### What to work on
Pick out every line in the items below that contains the string "screenshot", treating uppercase and lowercase as distinct.

### Provided data
========================================================================
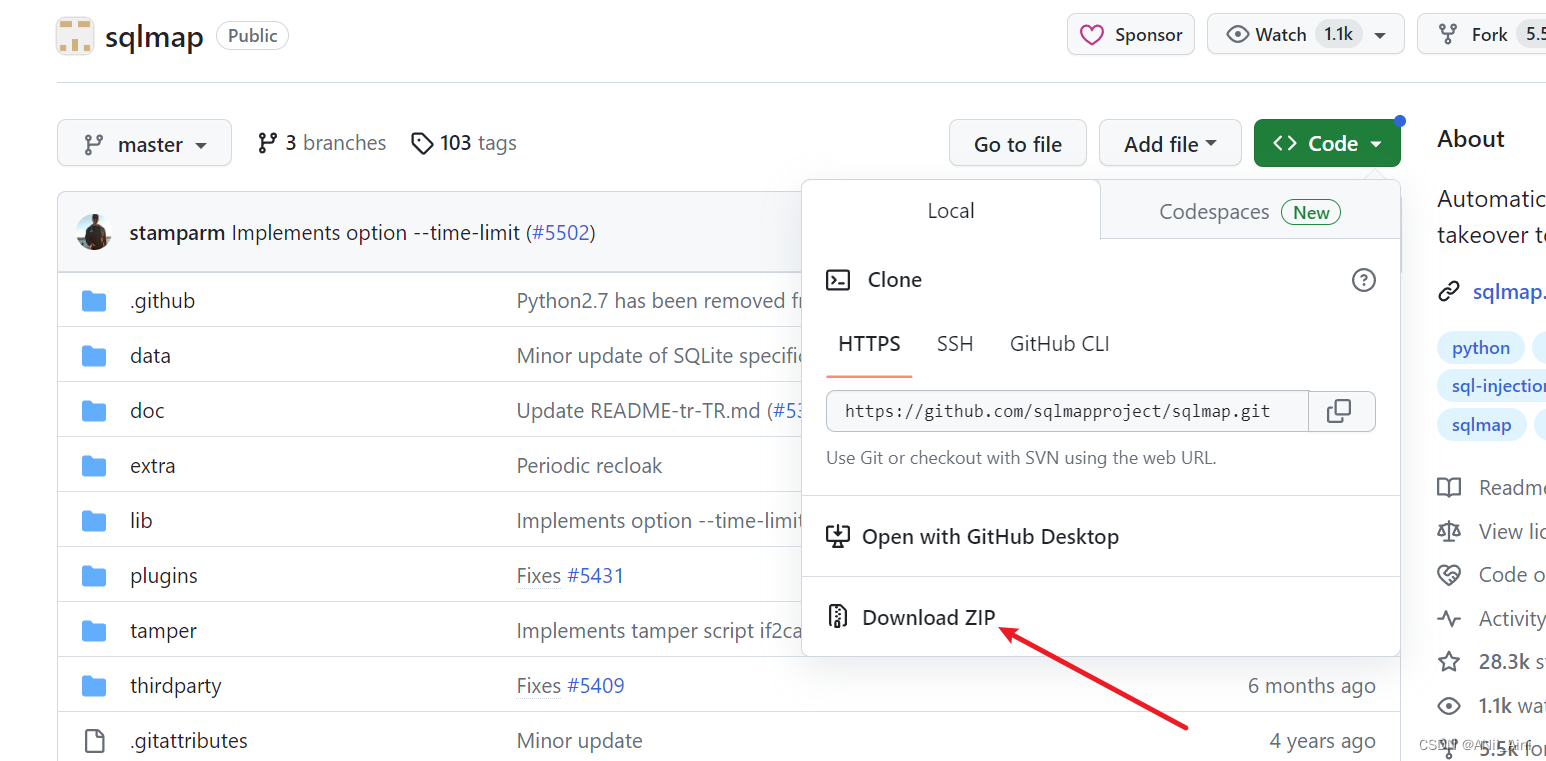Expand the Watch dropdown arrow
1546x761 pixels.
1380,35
========================================================================
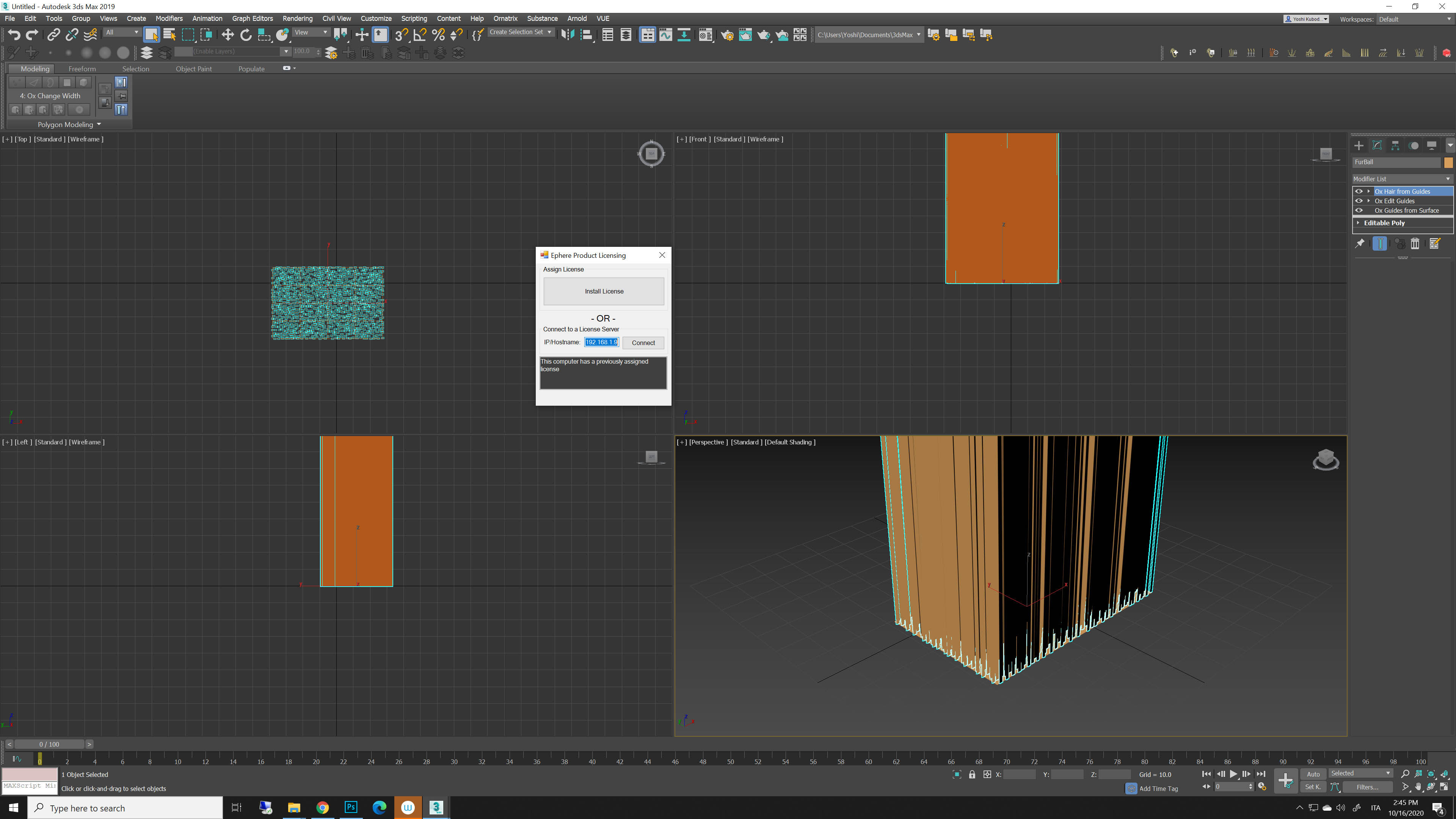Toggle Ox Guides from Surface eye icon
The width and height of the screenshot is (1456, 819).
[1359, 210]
========================================================================
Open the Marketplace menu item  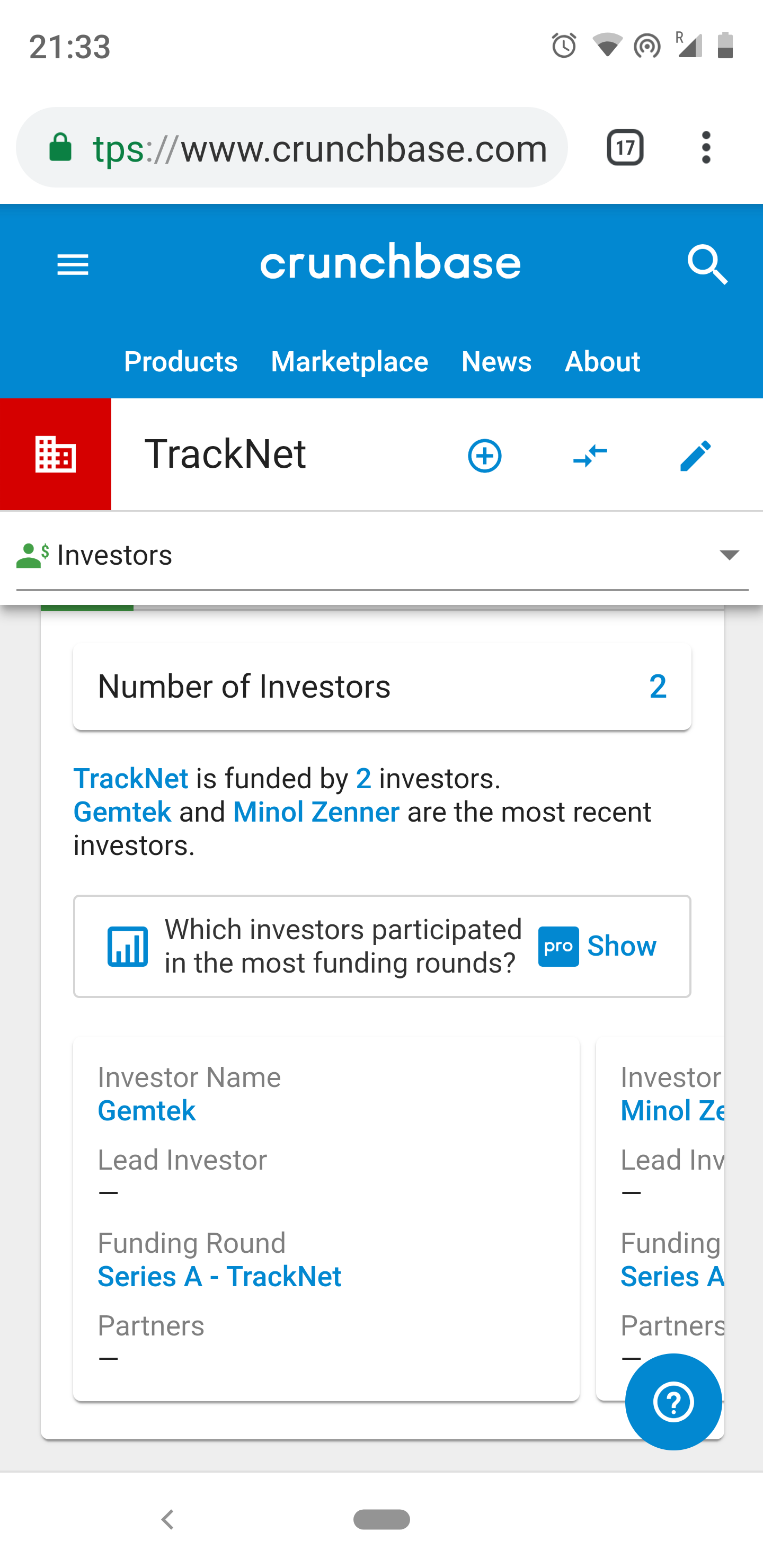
========================================================================
### Response to the task
The width and height of the screenshot is (1456, 819).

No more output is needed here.